### Material shown
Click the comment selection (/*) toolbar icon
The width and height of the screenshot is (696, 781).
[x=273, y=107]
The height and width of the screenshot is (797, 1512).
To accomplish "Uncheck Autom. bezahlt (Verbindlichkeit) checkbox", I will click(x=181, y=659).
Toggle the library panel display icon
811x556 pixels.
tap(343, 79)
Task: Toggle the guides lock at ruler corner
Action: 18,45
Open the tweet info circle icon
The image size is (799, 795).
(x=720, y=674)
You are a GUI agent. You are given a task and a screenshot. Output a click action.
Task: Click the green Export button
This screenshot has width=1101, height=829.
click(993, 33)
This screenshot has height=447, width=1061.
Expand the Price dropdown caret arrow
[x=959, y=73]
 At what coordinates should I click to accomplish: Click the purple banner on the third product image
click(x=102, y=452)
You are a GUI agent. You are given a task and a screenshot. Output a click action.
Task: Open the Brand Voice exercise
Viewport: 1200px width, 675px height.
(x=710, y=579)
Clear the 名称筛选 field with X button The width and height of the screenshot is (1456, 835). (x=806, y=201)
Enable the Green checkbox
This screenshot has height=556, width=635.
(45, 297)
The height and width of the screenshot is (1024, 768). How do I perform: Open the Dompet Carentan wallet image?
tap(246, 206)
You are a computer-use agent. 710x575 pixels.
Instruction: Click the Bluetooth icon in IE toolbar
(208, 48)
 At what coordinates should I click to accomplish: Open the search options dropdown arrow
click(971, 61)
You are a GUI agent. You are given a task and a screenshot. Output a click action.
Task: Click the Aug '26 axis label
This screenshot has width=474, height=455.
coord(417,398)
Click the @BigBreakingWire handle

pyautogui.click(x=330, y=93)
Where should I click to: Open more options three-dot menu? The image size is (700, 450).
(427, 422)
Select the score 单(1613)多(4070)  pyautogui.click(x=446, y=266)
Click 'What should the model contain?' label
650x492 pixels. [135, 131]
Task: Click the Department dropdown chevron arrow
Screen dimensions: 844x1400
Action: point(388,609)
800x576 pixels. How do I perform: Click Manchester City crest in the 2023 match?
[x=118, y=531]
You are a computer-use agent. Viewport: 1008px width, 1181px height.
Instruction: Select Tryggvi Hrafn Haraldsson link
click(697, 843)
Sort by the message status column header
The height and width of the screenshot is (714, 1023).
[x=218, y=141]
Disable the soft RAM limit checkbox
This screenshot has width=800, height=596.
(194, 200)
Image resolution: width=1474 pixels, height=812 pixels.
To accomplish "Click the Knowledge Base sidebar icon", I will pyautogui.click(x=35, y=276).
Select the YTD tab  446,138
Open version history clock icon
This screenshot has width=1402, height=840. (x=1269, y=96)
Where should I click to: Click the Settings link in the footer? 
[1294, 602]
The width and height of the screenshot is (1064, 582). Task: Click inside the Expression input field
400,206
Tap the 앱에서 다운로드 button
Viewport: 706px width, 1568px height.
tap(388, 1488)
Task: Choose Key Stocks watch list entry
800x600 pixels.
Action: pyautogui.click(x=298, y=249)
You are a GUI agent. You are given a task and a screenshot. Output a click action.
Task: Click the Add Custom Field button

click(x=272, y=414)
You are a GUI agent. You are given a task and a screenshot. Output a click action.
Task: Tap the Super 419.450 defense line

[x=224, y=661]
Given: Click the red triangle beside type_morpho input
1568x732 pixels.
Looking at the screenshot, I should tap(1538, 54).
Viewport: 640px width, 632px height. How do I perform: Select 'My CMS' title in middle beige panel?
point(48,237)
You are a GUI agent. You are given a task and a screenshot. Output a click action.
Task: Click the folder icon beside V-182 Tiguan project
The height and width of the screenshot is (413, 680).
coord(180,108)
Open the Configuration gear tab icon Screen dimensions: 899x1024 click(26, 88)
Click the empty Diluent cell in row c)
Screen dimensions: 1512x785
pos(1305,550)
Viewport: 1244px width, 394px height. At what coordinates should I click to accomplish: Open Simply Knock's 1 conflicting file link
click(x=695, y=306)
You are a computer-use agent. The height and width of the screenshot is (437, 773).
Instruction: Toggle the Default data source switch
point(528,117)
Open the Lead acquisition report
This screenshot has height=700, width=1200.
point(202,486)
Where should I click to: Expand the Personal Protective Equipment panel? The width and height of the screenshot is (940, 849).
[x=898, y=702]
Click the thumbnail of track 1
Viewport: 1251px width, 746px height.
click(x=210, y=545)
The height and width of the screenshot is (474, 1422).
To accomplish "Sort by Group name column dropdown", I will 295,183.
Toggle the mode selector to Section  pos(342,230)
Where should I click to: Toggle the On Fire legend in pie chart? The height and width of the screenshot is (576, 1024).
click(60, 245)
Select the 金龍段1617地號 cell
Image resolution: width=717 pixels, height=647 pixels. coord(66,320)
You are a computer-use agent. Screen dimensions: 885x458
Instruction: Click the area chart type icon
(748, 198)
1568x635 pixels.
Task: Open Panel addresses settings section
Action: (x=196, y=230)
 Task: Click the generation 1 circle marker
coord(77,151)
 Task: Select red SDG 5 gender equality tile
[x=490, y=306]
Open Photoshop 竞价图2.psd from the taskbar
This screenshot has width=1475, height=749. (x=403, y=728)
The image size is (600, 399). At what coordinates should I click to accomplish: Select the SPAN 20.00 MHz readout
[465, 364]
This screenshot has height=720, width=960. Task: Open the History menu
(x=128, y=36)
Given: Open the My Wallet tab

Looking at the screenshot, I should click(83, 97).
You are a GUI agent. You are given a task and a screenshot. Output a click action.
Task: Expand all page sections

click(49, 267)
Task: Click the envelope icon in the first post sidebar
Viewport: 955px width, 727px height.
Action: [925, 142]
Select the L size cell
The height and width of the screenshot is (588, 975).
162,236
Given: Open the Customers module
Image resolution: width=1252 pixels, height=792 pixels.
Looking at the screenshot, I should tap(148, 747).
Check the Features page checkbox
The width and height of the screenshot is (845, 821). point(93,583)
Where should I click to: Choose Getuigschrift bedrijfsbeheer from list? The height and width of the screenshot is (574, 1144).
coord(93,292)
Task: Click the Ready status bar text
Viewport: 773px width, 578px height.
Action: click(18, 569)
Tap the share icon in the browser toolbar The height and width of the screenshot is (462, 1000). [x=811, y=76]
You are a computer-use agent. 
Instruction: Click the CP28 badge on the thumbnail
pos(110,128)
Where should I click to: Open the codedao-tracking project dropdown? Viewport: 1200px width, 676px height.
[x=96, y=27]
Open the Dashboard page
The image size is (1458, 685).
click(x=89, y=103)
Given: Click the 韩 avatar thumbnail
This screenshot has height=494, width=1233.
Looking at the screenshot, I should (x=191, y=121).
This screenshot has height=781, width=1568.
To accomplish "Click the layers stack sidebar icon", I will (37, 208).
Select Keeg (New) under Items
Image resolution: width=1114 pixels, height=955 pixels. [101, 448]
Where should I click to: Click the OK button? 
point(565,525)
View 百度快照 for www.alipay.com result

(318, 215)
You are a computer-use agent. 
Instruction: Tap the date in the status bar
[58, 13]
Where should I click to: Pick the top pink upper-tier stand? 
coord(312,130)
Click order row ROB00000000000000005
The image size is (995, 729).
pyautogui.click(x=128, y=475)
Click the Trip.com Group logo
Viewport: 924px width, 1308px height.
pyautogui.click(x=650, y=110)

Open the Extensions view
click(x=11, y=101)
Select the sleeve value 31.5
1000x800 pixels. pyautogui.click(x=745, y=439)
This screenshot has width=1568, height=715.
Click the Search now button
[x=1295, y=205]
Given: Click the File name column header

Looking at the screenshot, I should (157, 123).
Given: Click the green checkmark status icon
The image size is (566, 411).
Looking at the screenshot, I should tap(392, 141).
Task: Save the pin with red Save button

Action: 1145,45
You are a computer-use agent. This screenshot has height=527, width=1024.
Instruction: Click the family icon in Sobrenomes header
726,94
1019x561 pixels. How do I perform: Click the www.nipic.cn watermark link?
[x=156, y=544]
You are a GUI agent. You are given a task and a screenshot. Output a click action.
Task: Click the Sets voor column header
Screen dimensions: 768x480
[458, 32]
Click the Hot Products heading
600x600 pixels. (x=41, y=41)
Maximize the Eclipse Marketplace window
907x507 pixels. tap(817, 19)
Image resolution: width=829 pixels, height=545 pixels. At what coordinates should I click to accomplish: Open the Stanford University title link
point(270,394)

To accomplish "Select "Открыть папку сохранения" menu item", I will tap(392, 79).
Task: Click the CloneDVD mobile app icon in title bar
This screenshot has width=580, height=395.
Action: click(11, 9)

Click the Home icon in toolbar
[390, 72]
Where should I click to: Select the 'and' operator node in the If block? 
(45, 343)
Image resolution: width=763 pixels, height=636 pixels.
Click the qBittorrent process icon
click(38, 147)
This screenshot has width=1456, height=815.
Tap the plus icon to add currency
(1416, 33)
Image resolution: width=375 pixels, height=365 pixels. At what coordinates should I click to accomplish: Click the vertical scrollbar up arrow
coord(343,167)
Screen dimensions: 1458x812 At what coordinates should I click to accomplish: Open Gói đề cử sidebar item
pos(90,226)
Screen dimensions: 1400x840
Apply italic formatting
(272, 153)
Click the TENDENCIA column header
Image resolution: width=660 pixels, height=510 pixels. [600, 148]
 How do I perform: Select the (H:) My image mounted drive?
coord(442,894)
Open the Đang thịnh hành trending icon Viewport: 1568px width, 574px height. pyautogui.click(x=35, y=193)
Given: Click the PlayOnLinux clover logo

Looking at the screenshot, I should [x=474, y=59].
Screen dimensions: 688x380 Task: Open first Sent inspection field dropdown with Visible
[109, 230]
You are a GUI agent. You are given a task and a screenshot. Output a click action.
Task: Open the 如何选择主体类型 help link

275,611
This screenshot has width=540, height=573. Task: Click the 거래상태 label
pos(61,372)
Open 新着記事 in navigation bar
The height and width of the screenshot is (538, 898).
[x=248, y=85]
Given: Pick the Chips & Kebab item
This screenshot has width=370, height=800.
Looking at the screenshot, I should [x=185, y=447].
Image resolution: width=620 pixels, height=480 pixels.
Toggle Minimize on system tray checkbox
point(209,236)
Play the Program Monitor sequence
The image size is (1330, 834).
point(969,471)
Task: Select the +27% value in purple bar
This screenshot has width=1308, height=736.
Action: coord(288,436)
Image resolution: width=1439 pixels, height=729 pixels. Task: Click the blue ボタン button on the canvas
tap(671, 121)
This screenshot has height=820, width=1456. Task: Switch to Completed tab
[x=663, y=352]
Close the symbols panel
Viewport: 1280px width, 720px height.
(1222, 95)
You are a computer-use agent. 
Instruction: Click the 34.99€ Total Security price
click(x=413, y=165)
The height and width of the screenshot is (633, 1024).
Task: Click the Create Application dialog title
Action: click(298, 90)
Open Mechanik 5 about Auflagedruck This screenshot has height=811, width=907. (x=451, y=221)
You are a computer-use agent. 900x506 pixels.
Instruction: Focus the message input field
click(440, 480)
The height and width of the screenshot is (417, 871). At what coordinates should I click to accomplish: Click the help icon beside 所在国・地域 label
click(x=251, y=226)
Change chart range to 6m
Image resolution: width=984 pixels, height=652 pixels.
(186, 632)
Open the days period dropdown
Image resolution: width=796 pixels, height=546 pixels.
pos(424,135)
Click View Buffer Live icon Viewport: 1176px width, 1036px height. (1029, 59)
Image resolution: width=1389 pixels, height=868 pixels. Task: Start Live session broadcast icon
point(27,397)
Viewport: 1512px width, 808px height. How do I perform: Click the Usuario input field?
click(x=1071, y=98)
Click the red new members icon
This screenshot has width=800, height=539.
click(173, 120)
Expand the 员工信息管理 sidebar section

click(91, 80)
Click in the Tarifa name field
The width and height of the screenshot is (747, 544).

### Task brief
If a line falls between the first line of the entries and the line containing "Task: Open the Brand Voice exercise", or is one of those two, restate it word for word; leave all other lines out.

### Response below
Click the comment selection (/*) toolbar icon
The width and height of the screenshot is (696, 781).
[x=273, y=107]
The height and width of the screenshot is (797, 1512).
To accomplish "Uncheck Autom. bezahlt (Verbindlichkeit) checkbox", I will click(x=181, y=659).
Toggle the library panel display icon
811x556 pixels.
tap(343, 79)
Task: Toggle the guides lock at ruler corner
Action: 18,45
Open the tweet info circle icon
The image size is (799, 795).
(x=720, y=674)
You are a GUI agent. You are given a task and a screenshot. Output a click action.
Task: Click the green Export button
This screenshot has width=1101, height=829.
click(993, 33)
This screenshot has height=447, width=1061.
Expand the Price dropdown caret arrow
[x=959, y=73]
 At what coordinates should I click to accomplish: Click the purple banner on the third product image
click(x=102, y=452)
You are a GUI agent. You are given a task and a screenshot. Output a click action.
Task: Open the Brand Voice exercise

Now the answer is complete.